Data for this exercise section start

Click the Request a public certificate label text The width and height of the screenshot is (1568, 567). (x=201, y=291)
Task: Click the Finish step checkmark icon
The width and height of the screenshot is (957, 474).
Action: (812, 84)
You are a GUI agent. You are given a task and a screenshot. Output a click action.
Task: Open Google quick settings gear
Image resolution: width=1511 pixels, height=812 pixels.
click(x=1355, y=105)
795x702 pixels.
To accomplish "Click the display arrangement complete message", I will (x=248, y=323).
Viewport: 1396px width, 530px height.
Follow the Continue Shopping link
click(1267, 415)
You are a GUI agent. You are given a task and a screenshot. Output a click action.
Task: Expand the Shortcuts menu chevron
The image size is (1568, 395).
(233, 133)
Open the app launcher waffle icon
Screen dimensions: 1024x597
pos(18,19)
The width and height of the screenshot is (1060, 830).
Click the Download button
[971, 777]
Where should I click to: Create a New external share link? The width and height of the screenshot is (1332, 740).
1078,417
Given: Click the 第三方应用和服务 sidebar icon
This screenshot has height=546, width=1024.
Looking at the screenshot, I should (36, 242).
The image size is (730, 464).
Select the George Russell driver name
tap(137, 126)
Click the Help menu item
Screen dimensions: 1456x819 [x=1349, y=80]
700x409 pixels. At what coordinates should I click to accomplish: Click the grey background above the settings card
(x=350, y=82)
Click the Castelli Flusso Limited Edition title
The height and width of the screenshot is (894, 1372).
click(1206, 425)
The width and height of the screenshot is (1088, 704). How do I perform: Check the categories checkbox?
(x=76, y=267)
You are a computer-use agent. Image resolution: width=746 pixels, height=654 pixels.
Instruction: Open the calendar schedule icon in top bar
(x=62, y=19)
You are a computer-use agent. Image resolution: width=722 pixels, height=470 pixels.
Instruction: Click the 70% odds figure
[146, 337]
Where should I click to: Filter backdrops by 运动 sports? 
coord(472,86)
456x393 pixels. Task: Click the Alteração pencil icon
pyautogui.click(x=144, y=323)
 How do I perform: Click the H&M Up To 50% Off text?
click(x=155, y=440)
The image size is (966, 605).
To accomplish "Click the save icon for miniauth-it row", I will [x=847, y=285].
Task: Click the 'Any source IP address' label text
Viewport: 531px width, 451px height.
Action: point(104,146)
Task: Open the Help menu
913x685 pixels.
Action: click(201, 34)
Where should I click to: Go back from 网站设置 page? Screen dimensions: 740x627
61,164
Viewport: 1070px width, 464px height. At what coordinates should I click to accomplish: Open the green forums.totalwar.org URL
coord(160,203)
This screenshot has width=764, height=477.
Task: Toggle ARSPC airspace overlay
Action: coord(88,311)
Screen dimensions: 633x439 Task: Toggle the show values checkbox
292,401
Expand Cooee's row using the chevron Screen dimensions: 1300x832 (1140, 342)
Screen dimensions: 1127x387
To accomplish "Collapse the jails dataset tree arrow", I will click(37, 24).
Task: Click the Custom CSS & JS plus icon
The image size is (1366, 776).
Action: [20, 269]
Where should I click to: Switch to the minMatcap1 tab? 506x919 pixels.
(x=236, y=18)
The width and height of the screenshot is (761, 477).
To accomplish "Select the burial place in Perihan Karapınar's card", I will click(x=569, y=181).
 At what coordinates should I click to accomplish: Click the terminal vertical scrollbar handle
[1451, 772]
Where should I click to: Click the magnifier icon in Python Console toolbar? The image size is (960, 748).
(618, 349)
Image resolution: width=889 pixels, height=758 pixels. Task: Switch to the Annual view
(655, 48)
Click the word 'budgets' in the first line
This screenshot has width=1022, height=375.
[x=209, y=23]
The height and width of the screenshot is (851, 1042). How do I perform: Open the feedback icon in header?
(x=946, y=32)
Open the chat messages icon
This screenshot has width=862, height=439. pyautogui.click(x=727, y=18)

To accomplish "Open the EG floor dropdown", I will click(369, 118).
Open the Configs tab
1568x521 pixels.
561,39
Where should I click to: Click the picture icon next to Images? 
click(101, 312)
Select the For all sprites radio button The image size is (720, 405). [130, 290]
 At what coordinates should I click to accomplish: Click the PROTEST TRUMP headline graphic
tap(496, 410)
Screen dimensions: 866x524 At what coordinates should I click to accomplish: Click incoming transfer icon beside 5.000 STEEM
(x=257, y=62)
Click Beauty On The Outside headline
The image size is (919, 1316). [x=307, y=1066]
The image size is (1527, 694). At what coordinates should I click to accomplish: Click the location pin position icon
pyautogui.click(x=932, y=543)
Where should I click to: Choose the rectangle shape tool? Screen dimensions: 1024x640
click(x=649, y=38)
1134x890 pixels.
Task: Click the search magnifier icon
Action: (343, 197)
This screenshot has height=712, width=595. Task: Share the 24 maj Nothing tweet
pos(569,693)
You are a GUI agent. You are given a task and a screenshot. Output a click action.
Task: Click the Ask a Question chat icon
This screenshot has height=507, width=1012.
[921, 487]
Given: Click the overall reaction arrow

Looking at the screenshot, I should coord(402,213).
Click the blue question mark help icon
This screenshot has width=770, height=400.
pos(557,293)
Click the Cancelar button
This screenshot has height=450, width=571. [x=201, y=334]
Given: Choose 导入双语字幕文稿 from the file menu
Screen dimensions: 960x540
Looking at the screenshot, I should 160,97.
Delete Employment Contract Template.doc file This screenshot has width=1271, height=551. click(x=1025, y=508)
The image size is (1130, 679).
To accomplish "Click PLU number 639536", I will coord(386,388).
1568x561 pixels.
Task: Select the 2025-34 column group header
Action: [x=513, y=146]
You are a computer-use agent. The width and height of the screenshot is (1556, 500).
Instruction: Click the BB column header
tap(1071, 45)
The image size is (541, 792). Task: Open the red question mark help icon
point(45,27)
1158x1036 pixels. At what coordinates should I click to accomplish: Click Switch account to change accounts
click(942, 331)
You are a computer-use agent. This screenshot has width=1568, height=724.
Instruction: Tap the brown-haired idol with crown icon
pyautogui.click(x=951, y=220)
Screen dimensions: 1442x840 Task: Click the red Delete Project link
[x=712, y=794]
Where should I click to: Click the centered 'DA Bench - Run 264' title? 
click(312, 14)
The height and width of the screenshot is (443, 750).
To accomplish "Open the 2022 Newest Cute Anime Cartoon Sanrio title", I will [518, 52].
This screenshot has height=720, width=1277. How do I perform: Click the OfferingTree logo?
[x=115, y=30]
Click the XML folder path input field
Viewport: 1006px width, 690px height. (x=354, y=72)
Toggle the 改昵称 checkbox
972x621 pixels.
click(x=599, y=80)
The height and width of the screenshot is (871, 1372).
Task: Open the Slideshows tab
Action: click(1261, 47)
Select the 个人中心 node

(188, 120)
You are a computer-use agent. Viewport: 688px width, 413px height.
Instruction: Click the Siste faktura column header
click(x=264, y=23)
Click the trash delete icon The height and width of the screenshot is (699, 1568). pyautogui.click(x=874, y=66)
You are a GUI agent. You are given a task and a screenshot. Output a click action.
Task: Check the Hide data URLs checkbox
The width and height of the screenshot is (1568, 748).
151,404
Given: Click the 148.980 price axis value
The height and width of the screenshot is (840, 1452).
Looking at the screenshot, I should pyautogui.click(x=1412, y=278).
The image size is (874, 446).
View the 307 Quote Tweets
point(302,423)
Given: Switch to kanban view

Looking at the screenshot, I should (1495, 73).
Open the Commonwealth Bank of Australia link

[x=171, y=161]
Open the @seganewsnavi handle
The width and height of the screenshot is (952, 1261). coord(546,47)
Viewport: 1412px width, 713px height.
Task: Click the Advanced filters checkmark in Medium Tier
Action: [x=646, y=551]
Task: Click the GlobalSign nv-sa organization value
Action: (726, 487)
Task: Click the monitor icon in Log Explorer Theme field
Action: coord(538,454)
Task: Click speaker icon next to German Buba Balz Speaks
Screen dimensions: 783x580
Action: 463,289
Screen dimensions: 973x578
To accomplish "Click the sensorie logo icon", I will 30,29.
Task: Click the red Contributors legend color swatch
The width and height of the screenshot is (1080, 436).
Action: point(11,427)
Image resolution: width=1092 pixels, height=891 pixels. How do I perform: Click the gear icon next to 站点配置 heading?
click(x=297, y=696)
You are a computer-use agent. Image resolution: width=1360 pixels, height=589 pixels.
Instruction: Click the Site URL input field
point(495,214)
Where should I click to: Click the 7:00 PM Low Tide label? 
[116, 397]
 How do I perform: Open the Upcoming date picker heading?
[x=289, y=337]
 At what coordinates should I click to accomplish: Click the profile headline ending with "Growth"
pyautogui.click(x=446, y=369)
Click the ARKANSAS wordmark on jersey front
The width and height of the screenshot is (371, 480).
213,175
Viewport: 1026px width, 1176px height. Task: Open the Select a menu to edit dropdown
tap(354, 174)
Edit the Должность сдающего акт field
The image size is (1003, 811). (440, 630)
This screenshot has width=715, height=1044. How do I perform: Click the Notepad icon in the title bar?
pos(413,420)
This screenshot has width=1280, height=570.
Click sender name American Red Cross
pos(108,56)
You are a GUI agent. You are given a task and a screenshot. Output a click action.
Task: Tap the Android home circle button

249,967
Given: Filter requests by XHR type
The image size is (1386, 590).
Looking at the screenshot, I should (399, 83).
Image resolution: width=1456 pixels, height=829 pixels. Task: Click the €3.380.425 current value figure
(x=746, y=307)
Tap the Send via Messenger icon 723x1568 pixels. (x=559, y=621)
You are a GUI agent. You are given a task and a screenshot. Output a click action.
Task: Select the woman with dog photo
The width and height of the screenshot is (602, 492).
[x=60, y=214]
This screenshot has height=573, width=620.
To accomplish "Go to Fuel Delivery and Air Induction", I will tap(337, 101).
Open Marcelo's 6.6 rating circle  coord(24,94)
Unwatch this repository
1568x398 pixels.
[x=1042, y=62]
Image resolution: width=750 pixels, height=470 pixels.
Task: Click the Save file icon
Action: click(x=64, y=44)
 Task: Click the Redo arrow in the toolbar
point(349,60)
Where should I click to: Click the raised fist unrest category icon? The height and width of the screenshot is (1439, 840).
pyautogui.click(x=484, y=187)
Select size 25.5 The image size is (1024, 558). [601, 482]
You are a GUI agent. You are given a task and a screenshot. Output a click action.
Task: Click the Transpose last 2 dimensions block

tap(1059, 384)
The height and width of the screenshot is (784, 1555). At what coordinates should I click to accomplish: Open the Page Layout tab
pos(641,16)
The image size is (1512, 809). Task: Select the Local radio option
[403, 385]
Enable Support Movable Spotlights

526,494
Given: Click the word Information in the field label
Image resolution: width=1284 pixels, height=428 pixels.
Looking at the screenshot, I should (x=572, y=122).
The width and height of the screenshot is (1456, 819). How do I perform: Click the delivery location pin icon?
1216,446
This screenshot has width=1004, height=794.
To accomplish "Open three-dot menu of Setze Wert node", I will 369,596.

Data for this exercise section end

Required action — Each line above that includes "Expand" should be shown.

Response box —
Task: Expand the Shortcuts menu chevron
Expand Cooee's row using the chevron Screen dimensions: 1300x832 (1140, 342)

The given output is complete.